___ Provided material

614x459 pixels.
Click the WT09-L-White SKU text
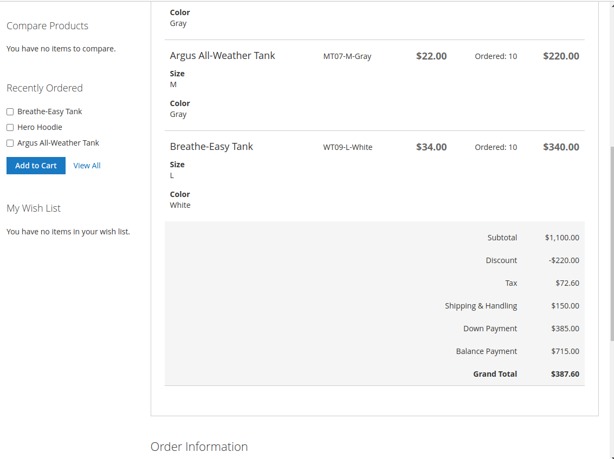[347, 147]
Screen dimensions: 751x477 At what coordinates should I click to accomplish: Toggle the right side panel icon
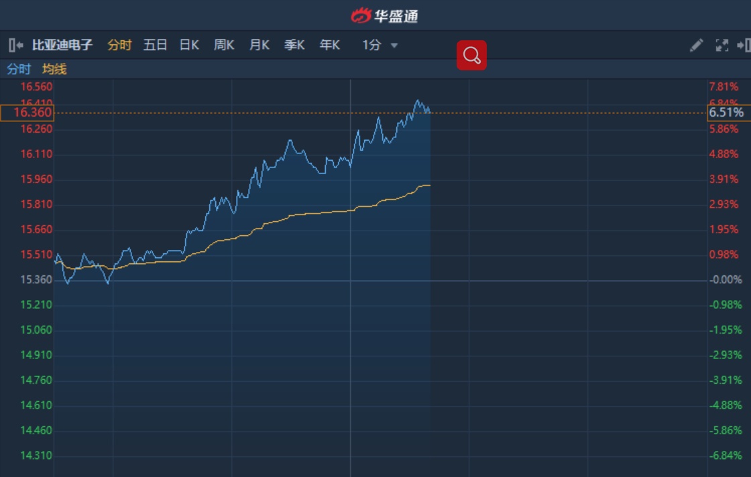point(743,45)
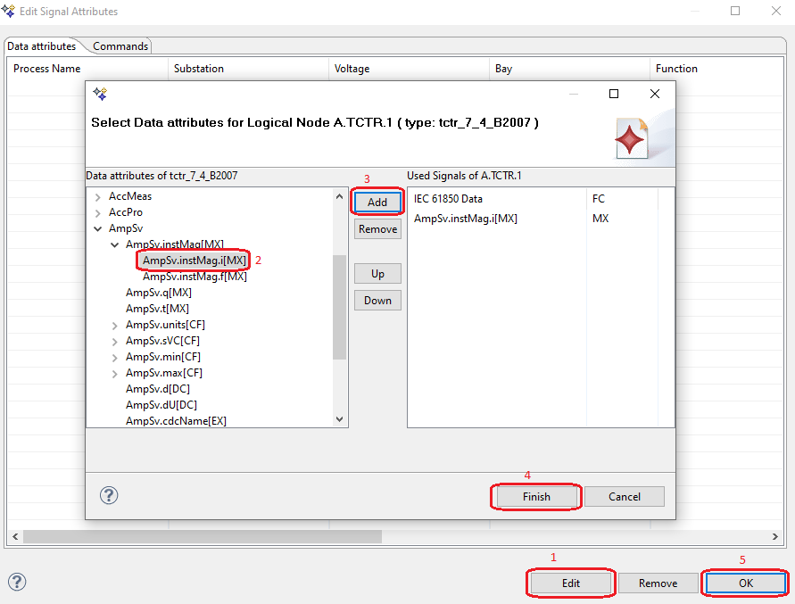The image size is (795, 604).
Task: Click the Finish button
Action: click(536, 497)
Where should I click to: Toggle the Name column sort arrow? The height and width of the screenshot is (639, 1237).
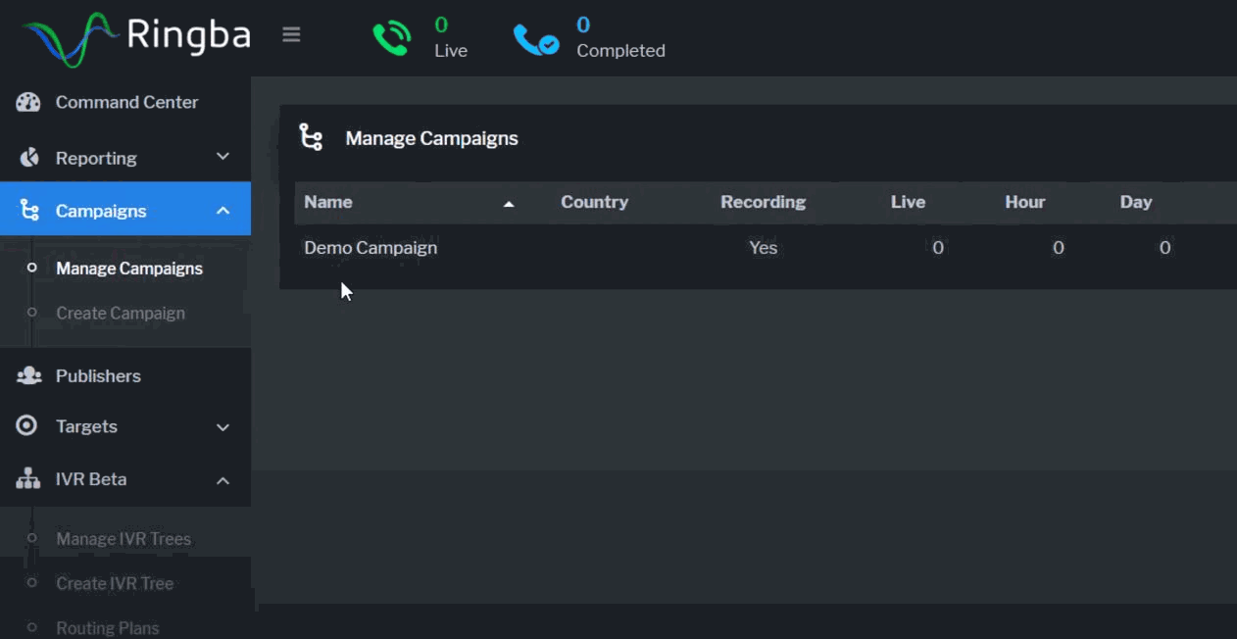pyautogui.click(x=509, y=203)
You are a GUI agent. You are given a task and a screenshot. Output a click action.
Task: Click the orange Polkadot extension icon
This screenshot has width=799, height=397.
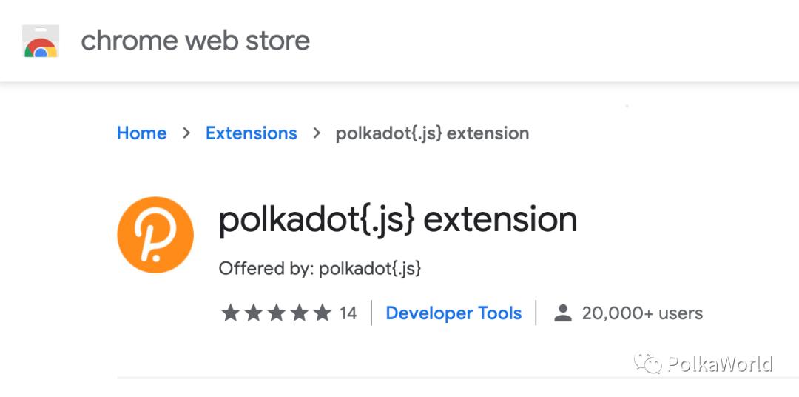coord(155,235)
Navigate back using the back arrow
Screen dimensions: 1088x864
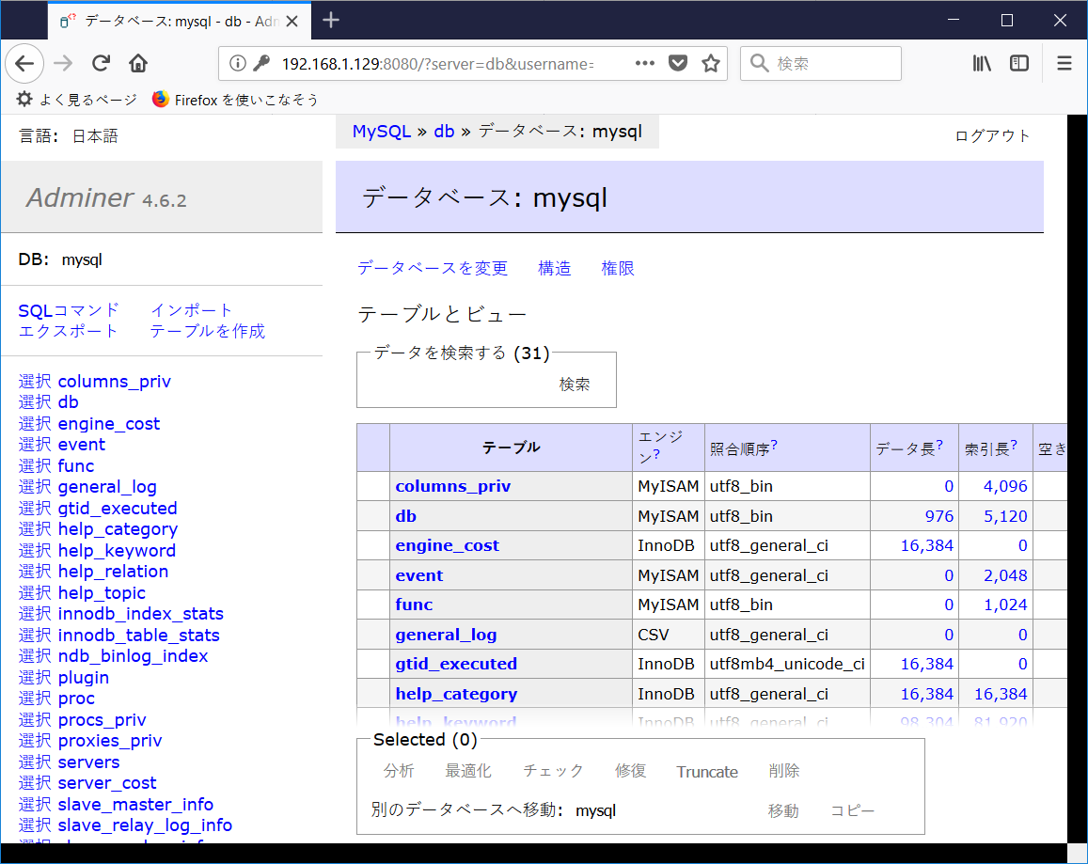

______

(Directions for this task): Rewrite every record above, replacing "Screen dimensions" with "Screen size" and changing nothing else. Leave the pictures out of your version.

(Correct response):
614x459 pixels.
Click the WT09-L-White SKU text
[347, 147]
Screen size: 751x477 At what coordinates should I click to accomplish: Toggle the right side panel icon
point(743,45)
The image size is (795, 604).
Task: Click the Finish button
Action: click(536, 497)
Where should I click to: Toggle the Name column sort arrow? The height and width of the screenshot is (639, 1237).
pyautogui.click(x=509, y=203)
You are a GUI agent. You are given a task and a screenshot. Output a click action.
Task: Click the orange Polkadot extension icon
This screenshot has width=799, height=397.
coord(155,235)
Navigate back using the back arrow
Screen size: 1088x864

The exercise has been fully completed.